4.3. Antibacterial Activity Assays

The inhibitory effects of HN-2 n-butanol extract on the strain PXO99A, along with its derived mutants and complementary strains (∆phaC, ∆phaZ, ∆phaC/∆phaZ, C: ∆phaC, C:phaZ), were assessed by the paper disk method [53,54]. The extract was dissolved in ddH2O to a final concentration of 10 μg mL−1 and subsequently filtered through a 0.22 µm syringe filter. A total of 10 μL of extract solution (10 μg mL−1) was applied to filter paper disks (6 mm in diameter, one per plate), which were then placed on the PSA medium plates pre-inoculated with the Xoo strains. A total of 100 μL bacterial suspension per plate, with an optical density at 600 nm, was 1.0 (OD600 = 1.0). Bacitracin was used as a control, and the experimental procedure was consistent with the treatment described above. The plates were incubated at 28 °C for 48 h, after which the diameter of the inhibition zones was measured.

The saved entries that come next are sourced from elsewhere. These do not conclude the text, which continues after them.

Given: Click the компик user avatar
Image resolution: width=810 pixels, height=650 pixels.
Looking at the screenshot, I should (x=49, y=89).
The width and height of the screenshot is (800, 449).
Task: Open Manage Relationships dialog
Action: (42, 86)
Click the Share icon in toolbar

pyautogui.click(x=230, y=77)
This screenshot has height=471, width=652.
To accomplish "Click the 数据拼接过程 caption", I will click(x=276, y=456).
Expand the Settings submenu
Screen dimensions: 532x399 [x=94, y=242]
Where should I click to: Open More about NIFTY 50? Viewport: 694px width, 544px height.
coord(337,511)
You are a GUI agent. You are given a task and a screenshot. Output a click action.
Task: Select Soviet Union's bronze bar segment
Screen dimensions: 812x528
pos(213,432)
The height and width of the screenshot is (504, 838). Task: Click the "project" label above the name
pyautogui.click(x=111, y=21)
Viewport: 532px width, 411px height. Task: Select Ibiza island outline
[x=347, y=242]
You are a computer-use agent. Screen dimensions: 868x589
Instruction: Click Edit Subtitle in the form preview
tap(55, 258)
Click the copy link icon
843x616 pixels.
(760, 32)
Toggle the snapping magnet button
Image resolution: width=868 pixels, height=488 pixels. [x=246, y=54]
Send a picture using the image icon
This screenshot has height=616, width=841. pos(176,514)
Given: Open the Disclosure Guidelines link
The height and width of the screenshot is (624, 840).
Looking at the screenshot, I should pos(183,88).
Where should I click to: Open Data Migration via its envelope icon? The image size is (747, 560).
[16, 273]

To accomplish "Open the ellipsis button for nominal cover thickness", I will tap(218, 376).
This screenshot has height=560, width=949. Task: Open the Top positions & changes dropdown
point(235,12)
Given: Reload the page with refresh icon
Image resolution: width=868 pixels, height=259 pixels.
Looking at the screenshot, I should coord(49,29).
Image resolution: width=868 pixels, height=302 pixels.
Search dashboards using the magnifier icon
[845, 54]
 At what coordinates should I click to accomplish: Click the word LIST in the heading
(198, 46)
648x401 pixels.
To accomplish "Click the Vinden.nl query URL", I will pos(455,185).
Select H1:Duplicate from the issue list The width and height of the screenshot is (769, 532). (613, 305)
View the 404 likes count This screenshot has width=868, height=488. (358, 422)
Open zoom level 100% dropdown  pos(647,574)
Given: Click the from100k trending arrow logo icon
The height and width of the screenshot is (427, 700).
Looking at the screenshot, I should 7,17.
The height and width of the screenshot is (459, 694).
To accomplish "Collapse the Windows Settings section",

4.4. Determination of 50% Minimum Inhibitory Concentration (MIC50)

The determination of the MIC50 against Xoo has been previously described in our earlier report [32]. Briefly, the HN-2 n-butanol extract and bacitracin were prepared at a concentration of 10 μg mL−1. The extract was then evenly mixed into PSA medium plates to achieve final concentrations of 2 μg mL−1, 4 μg mL−1, 6 μg mL−1, 8 μg mL−1, 10 μg mL−1. Similarly, bacitracin was mixed into PSA medium plates to obtain final concentrations of 5 μg mL−1, 10 μg mL−1, 15 μg mL−1, 20 μg mL−1, 25 μg mL−1. The bacterial suspensions (including Xoo wild-type PXO99A and its derived mutant strains ∆phaC, ∆phaZ, ∆phaC/∆phaZ) were adjusted to an optical density of OD600 = 0.1 and then serially diluted 50,000-fold using liquid PSA medium. A 100 μL aliquot of each bacterial suspension was evenly spread onto the PSA medium plates containing different concentrations of HN-2 n-butanol extract or bacitracin using a sterile cotton swab. Each bacterial strain was inoculated on separate plates. The plates were incubated at 28 °C for 72 h. Following incubation, the number of colonies was counted. The colony counts from PSA medium plates without the addition of HN-2 n-butanol extract or bacitracin served as controls.

4.5. Effects of HN-2 n-Butanol Extract on the Growth Curve of Xoo

The growth curve of Xoo strains was assayed to evaluate the effects of HN-2 n-butanol extract on Xoo growth [55]. The Xoo wild-type strain PXO99A, along with its derived mutant and complementary strains (∆phaC, ∆phaZ, ∆phaC/∆phaZ, C:phaC, C:phaZ), was cultured in PSA liquid medium to the logarithmic growth phase, approximately 24 h at 28 °C and 180 rpm. The bacterial cultures were then adjusted to an optical density of OD600 = 0.1, ensuring that the volume of each culture medium was consistent across samples. Subsequently, a specific volume of the HN-2 n-butanol extract (10 μg mL−1) or bacitracin solution (10 μg mL−1) was added to achieve a final concentration corresponding to 1 × MIC50 Control cultures, which received neither the extract nor bacitracin, were also set. All bacterial cultures were then incubated for 36 h at 28 °C and 180 rpm. The growth of each culture, indicated by the OD600 values, was measured every 2 h, and the value was recorded.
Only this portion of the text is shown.